GOAL OF THE EXERCISE: Give the records as a JSON list of strings, one string per line, leaving out blank lines. Begin at the line that contains "(715) 652-6653 (233, 76)" and stop after the line that contains "Continue (306, 1299)".

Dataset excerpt
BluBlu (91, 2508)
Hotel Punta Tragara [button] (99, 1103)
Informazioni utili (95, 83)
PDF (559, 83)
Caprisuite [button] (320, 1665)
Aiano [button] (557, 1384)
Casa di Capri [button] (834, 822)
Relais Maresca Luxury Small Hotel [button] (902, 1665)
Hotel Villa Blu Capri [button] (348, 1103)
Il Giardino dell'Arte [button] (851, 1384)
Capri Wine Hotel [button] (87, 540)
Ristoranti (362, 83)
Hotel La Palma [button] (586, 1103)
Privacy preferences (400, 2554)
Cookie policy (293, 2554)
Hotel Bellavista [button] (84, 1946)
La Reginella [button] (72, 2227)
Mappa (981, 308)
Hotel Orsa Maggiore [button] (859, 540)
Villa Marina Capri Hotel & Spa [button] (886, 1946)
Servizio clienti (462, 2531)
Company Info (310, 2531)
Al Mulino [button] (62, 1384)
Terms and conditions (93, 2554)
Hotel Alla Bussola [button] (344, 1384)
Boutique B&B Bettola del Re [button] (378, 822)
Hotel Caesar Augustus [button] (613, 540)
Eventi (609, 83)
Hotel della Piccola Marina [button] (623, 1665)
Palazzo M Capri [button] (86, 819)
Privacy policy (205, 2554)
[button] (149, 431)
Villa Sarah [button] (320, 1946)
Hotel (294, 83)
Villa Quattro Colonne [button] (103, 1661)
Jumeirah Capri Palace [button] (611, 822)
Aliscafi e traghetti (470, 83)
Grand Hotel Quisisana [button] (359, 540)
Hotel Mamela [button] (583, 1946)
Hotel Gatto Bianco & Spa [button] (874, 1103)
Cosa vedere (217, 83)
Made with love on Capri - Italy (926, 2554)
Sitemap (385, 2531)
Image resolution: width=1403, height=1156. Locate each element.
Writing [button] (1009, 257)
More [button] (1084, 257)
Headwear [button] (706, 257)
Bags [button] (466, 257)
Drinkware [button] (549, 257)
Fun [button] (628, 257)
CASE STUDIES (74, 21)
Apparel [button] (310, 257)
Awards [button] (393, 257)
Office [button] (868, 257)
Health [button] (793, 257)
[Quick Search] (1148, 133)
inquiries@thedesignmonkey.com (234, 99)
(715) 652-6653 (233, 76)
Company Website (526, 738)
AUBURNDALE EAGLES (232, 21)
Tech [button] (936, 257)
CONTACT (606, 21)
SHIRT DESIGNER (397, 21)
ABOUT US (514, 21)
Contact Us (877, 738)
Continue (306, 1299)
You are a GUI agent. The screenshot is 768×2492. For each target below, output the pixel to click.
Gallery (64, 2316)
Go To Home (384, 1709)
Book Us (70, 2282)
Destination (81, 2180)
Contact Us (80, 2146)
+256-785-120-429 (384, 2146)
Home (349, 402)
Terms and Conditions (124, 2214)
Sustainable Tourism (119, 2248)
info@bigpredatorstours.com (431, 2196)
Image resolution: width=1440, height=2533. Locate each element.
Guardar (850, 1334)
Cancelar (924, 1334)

OUTPUT OF THE TASK:
[
  "(715) 652-6653 (233, 76)",
  "Company Website (526, 738)",
  "AUBURNDALE EAGLES (232, 21)",
  "Tech [button] (936, 257)",
  "CONTACT (606, 21)",
  "SHIRT DESIGNER (397, 21)",
  "ABOUT US (514, 21)",
  "Contact Us (877, 738)",
  "Continue (306, 1299)"
]